◆ ABOUT THIS TASK ◆
Only a slice of the listing below is wanted. Retype the lines from the one containing "Where should I click to: Click the New" through the one containing "Click the navigation", exactly, both ends included.

·····

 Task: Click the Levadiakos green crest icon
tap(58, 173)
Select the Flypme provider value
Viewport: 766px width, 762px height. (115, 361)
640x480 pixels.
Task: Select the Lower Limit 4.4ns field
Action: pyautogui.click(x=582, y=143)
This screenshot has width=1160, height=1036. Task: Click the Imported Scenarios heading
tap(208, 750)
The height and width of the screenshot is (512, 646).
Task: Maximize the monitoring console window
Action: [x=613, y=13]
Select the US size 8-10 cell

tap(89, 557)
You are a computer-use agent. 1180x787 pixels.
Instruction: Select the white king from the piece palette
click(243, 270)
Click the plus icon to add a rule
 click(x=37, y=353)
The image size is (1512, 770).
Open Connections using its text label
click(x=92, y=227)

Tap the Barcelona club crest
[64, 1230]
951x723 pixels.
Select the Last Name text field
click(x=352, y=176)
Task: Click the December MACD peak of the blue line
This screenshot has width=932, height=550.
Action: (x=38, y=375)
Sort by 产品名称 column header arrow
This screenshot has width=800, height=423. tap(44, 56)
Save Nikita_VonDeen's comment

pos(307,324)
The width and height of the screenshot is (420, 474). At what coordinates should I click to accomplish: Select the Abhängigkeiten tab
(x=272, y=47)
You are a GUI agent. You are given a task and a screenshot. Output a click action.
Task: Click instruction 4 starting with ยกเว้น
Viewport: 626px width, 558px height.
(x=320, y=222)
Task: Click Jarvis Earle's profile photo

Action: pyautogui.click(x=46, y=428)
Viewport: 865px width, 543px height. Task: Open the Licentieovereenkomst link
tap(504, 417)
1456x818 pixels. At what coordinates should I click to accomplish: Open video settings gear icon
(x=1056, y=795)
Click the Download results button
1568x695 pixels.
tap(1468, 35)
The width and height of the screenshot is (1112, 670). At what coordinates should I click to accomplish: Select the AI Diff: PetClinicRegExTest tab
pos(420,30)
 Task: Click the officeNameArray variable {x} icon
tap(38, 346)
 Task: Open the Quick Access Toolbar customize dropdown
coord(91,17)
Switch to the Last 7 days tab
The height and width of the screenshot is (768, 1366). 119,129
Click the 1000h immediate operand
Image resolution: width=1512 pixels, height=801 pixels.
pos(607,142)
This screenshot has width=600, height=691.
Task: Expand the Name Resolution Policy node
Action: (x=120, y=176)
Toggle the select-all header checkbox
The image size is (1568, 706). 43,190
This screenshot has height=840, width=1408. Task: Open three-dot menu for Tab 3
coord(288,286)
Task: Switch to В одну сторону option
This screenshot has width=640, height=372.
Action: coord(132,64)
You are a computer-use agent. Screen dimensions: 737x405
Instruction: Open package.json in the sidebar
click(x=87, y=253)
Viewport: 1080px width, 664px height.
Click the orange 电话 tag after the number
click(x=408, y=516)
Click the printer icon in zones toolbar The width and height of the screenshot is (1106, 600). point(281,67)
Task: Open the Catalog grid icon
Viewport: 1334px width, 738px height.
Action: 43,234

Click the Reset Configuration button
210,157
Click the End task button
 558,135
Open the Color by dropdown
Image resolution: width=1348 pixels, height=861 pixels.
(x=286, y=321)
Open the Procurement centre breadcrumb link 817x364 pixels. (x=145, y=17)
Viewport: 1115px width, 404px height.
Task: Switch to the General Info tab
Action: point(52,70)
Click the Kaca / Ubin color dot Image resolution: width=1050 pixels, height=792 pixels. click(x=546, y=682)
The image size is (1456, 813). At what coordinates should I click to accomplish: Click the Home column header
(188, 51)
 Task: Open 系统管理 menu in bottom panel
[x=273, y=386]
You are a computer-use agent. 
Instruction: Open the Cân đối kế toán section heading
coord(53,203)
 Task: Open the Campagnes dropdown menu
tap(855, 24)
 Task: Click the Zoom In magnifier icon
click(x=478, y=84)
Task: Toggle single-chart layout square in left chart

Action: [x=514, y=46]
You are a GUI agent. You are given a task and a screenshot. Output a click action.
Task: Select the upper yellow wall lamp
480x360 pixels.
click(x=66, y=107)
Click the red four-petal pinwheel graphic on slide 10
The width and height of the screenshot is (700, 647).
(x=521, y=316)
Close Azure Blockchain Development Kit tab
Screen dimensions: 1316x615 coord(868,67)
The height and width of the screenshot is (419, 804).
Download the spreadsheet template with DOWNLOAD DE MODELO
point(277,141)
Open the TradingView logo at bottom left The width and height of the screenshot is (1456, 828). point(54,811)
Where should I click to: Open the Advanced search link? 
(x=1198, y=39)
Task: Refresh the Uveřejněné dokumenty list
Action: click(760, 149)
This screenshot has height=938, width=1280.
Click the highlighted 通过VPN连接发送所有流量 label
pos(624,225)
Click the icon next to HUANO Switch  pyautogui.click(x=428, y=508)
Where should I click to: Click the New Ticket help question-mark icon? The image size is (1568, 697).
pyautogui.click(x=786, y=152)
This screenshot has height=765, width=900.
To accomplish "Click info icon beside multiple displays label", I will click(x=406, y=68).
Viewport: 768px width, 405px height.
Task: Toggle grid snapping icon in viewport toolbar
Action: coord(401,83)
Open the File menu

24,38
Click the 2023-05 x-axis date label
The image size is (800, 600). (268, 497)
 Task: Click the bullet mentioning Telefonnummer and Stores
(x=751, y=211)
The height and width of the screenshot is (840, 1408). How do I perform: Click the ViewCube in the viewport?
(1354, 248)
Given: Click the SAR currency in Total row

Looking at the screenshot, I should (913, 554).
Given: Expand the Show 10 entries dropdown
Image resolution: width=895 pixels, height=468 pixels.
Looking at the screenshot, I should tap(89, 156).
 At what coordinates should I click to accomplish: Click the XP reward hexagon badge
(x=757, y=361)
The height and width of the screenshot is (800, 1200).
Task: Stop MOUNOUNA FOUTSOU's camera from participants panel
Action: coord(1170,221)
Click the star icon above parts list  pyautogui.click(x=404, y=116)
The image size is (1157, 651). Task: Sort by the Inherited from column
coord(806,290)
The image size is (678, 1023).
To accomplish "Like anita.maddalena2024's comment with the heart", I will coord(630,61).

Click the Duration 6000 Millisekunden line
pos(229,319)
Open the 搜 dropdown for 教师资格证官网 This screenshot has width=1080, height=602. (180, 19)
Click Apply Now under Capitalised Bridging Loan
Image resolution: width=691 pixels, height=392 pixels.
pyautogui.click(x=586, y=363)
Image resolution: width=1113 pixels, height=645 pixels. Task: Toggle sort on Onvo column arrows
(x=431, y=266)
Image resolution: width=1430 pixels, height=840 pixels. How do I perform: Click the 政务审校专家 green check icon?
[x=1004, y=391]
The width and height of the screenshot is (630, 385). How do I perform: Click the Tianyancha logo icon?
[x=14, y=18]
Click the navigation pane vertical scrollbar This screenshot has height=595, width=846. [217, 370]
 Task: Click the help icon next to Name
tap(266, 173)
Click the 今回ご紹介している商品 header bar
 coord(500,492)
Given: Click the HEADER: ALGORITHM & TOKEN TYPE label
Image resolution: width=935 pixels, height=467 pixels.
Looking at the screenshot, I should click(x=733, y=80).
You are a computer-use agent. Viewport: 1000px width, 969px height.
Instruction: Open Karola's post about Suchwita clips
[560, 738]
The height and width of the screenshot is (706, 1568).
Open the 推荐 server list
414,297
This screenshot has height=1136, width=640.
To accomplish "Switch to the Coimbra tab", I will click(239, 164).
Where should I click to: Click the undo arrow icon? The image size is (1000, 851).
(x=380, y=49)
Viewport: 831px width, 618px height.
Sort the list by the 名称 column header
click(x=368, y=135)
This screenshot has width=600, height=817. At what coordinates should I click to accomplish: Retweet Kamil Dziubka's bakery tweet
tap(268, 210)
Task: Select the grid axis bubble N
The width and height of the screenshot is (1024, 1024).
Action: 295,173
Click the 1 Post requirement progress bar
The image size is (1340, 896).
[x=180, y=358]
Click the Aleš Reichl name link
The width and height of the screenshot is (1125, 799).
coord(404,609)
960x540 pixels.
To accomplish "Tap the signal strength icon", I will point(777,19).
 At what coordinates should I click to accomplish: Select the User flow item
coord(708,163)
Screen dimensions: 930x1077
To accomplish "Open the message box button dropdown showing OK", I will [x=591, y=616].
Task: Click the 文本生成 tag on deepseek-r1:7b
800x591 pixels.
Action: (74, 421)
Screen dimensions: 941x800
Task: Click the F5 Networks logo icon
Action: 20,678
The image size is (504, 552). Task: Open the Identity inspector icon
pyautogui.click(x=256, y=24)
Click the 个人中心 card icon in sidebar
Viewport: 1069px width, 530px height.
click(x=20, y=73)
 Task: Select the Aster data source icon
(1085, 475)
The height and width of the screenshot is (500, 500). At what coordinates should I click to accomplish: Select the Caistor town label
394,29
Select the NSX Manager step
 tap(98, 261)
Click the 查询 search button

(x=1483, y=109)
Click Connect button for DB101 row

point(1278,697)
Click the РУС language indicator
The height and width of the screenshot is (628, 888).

·····

◆ SOLUTION TO THIS EXERCISE ◆
Where should I click to: Click the New Ticket help question-mark icon? The image size is (1568, 697).
pyautogui.click(x=786, y=152)
This screenshot has height=765, width=900.
To accomplish "Click info icon beside multiple displays label", I will click(x=406, y=68).
Viewport: 768px width, 405px height.
Task: Toggle grid snapping icon in viewport toolbar
Action: coord(401,83)
Open the File menu

24,38
Click the 2023-05 x-axis date label
The image size is (800, 600). (268, 497)
 Task: Click the bullet mentioning Telefonnummer and Stores
(x=751, y=211)
The height and width of the screenshot is (840, 1408). How do I perform: Click the ViewCube in the viewport?
(1354, 248)
Given: Click the SAR currency in Total row

Looking at the screenshot, I should (913, 554).
Given: Expand the Show 10 entries dropdown
Image resolution: width=895 pixels, height=468 pixels.
Looking at the screenshot, I should tap(89, 156).
 At what coordinates should I click to accomplish: Click the XP reward hexagon badge
(x=757, y=361)
The height and width of the screenshot is (800, 1200).
Task: Stop MOUNOUNA FOUTSOU's camera from participants panel
Action: coord(1170,221)
Click the star icon above parts list  pyautogui.click(x=404, y=116)
The image size is (1157, 651). Task: Sort by the Inherited from column
coord(806,290)
The image size is (678, 1023).
To accomplish "Like anita.maddalena2024's comment with the heart", I will coord(630,61).

Click the Duration 6000 Millisekunden line
pos(229,319)
Open the 搜 dropdown for 教师资格证官网 This screenshot has width=1080, height=602. (180, 19)
Click Apply Now under Capitalised Bridging Loan
Image resolution: width=691 pixels, height=392 pixels.
pyautogui.click(x=586, y=363)
Image resolution: width=1113 pixels, height=645 pixels. Task: Toggle sort on Onvo column arrows
(x=431, y=266)
Image resolution: width=1430 pixels, height=840 pixels. How do I perform: Click the 政务审校专家 green check icon?
[x=1004, y=391]
The width and height of the screenshot is (630, 385). How do I perform: Click the Tianyancha logo icon?
[x=14, y=18]
Click the navigation pane vertical scrollbar This screenshot has height=595, width=846. [217, 370]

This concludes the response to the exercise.